Last Friday night, when my Mom was putting me into bed, Leia was laying in her bed in Sean‘s room. When I had a coughing fit. This has been happening for a few years now. where I begin choking on nothing but the saliva in my mouth. Both Sean and my Mom know how to deal with this. They watch me to see if I can just,“Cough it out” or if I need their assistance by grabbing my hands to help me sit upright or getting me water.

Well, Friday night was a doozy! I put my palms on the armrests of my chair to try to clear my throat by just leaning a little bit forward. That didn’t work so my Mom grabbed my hands to pull me forward. That didn’t work either so she left to get me some water. While my Mom was getting the water, Leia peaked out of Sean‘s room with her ears up. She was looking at me to see what was going on. My Mom came back with the water and I sipped it. Once my throat was clear, I held out my right hand and told Leia, “It’s OK girl, I’m alright!”

My Mom laughed at me because of how I spoke to her. But my Mom did the same thing a few days earlier. She was transferring me back into my wheelchair and it was somewhat of an awkward transfer and I kind of grunted. Once my Mom had me up and standing, she’s sad, “Sorry, honey!” as I got seated in my chair. I looked up at her and told her it was okay and she laughed and told me, “I was talking to the dog” because apparently my grunts woke her up.

My Mom had a dental emergency that needed an appointment yesterday and no one was available to watch Leia. My Mom was talking to her sister on the phone about the fact that she did not want to crate Leia. I learned very early on then I am useless when it comes to caring for Leia. I can’t do anything and we stopped creating her at night after she had been here a week but my aunt offered to watch her while my Mom was at the dentist. So, Leia had her first play date with my aunt and uncle. They are dog people and their dog, Sierra, has passed away.

I will always remember when I went to Florida for treatment. Sean, my Mom, and I went out to dinner one evening and our server came up to our table and introduced herself. Just as Sean‘s face lit up when she told us that her name was, “Sierra.” I gave him the “Death look!” I told him not to tell her that Aunt Lola’s dog has the same name and she left to get our beverages.
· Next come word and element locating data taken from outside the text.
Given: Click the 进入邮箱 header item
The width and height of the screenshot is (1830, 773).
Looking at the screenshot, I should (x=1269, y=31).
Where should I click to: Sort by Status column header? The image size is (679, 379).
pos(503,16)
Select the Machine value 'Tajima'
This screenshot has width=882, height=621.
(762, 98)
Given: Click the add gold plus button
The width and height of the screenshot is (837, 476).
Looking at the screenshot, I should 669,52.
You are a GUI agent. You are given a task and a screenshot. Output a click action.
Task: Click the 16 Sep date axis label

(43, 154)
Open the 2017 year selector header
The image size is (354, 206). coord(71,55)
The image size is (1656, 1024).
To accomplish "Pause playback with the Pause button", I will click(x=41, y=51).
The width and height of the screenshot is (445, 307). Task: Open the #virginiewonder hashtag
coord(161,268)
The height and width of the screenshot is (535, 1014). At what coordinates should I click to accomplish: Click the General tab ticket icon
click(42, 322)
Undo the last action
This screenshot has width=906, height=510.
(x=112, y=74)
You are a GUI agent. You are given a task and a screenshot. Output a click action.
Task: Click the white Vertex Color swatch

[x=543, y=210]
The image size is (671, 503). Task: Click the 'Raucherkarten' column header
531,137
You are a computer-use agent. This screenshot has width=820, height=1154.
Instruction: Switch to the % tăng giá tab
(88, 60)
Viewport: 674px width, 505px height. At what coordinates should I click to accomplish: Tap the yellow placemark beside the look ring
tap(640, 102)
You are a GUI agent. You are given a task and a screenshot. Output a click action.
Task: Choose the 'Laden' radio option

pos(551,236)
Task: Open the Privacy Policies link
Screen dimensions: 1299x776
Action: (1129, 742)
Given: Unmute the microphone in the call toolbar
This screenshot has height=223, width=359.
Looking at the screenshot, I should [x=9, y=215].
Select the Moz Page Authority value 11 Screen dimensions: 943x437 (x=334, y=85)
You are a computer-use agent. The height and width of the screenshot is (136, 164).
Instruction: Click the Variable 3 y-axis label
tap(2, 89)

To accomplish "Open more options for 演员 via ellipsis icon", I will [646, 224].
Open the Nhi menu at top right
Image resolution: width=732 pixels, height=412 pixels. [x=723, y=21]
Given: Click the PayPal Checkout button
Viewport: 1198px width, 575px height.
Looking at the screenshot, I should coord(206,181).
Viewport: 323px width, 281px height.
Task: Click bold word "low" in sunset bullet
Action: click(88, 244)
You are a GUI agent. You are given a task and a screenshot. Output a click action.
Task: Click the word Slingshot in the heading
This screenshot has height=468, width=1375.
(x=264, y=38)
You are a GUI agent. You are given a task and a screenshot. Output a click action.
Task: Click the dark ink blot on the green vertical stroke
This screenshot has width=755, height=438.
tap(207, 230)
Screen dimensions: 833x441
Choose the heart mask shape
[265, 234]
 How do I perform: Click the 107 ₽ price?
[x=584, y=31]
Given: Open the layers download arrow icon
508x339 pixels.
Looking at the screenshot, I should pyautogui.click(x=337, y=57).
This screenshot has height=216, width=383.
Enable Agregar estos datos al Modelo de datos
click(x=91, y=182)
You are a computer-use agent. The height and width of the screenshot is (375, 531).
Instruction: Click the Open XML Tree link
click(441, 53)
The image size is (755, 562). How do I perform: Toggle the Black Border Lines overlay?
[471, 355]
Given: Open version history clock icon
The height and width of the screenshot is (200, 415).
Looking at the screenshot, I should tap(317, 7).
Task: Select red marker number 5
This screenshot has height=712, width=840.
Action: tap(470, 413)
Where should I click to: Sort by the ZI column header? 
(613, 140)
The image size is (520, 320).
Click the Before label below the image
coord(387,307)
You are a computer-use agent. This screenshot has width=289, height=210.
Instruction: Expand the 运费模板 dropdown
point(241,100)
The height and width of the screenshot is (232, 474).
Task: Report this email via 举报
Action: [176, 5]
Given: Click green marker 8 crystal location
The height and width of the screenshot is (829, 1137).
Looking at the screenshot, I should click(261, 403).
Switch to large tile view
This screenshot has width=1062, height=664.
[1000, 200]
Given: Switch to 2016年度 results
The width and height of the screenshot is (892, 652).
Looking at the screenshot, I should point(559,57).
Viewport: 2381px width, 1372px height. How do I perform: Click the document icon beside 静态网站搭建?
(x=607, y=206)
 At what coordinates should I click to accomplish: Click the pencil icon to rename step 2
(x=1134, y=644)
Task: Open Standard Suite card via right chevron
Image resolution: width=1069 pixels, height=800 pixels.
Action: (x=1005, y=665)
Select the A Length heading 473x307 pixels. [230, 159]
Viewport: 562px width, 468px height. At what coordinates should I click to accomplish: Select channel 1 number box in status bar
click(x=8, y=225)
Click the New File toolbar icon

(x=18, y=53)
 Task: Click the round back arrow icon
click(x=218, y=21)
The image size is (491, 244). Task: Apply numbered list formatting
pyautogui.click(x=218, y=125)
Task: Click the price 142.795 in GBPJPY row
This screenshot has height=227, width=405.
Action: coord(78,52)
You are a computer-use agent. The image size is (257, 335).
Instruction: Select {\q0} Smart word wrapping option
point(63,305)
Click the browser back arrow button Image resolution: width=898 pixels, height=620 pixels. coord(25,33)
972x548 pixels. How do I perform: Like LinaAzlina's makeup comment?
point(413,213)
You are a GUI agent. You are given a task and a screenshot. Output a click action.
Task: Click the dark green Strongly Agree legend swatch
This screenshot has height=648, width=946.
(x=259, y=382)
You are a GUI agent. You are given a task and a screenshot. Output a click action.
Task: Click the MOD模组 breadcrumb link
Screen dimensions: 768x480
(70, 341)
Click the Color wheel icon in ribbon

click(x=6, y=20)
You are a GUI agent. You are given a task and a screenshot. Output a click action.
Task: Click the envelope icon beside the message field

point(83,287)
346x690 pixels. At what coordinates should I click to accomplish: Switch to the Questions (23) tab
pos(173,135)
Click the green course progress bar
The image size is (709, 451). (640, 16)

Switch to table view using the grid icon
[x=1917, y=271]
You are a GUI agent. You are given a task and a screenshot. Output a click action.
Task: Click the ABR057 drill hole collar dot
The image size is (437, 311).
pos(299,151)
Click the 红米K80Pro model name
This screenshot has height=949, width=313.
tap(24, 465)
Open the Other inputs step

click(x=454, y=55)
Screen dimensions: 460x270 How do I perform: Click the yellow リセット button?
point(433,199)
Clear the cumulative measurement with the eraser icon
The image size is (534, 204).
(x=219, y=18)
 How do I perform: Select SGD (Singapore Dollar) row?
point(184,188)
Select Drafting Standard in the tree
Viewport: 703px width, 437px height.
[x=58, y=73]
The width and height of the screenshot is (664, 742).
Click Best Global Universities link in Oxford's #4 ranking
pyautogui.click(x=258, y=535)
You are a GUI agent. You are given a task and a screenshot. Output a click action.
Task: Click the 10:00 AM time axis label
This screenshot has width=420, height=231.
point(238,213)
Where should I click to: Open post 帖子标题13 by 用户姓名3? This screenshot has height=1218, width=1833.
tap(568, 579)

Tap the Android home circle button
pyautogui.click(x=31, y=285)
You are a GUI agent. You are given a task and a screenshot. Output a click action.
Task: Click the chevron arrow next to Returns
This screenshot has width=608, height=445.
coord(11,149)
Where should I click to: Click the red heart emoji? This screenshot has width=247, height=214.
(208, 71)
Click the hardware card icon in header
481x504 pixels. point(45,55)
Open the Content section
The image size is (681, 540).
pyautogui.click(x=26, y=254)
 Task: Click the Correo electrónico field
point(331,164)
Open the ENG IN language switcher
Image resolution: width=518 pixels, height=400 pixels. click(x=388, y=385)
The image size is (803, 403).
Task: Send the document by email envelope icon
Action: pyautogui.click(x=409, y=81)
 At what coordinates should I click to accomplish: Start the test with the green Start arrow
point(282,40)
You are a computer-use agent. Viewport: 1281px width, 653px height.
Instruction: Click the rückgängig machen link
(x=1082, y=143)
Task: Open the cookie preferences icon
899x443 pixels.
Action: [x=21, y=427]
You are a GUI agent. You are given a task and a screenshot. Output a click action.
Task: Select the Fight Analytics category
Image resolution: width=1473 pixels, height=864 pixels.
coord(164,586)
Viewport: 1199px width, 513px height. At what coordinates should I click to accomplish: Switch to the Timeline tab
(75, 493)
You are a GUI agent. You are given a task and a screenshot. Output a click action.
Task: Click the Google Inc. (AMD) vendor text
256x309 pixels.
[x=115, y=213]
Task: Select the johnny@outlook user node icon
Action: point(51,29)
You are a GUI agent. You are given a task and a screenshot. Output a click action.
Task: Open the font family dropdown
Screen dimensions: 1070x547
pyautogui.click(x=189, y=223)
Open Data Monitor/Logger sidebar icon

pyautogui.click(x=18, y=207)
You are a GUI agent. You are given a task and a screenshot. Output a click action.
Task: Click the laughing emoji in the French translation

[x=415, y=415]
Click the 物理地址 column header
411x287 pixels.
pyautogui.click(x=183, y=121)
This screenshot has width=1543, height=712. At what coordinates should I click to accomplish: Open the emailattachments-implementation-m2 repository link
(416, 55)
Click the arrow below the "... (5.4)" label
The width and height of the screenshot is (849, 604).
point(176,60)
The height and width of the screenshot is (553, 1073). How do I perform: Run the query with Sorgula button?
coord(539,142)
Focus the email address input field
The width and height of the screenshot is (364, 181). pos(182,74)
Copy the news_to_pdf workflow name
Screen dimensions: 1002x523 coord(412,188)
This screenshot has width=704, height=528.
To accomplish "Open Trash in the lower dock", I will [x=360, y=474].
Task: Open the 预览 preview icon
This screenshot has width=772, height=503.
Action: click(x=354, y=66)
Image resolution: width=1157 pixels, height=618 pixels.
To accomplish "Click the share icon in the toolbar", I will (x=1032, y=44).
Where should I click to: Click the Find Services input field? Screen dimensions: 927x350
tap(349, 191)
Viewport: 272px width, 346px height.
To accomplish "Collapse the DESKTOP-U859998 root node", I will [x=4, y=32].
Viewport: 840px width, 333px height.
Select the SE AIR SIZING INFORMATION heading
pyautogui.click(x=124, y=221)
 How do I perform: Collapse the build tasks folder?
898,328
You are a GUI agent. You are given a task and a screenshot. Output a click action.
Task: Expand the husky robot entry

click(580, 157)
We recently talked about this day after we already had Leia and he agrees that it would have been a BAD idea to say that. But I couldn’t convince six-year-old Sean at the time.

So, Leia was well received at my aunt and uncle’s house yesterday and when she got home, she slept for the rest of the night! This morning, as I sat in my wheelchair trying to wake up, Leia got up on her hind legs and put her front paws on my armrest for me to pet her. I lifted my left arm to pet her hand when she saw the infamous bleach stain on my shirt:

So, when I raised my arm to pet her, she began licking the bleach stain. I began to laugh as I pet her head. I think it’s crazy that I love her! Today, as we got ready for the day, my Mom put peanut butter in her Kong. Kroger natural peanut butter won out because I cannot afford namebrand even for #MyGirlL!

The Ultimate Anticlimax

So, Friday was Sean‘s locker clean out. It was his final day of being a student at Divine Child high school. I expected it to be a really nice culminating event of his time at Divine Child.

Having a son opposed to having a daughter, I’ve learned to kind of scale things down when it comes to my expectations of his recounting of events for me. School dances were just, ”Good” or “Fun” when I ask him about them. He has always been someone of few words. I braced myself to be disappointed when I asked them how locker cleanout was.

I was not at all prepared to read the response he gave me. He just typed that, “It was a curbside thing and no one went in.” I really can’t believe that his senior year has ended like this! It is the ultimate anticlimax of 12 years of being in the same school! I’m sure that I am just being overdramatic about all of it but I’m pretty bummed! So Sean is finished with high school. Thinking about the socially distance graduation in August outside on the football field stresses me out more though! If I am miserable at commencement (which I most likely will be), I think that will be even more of the ultimate anticlimax!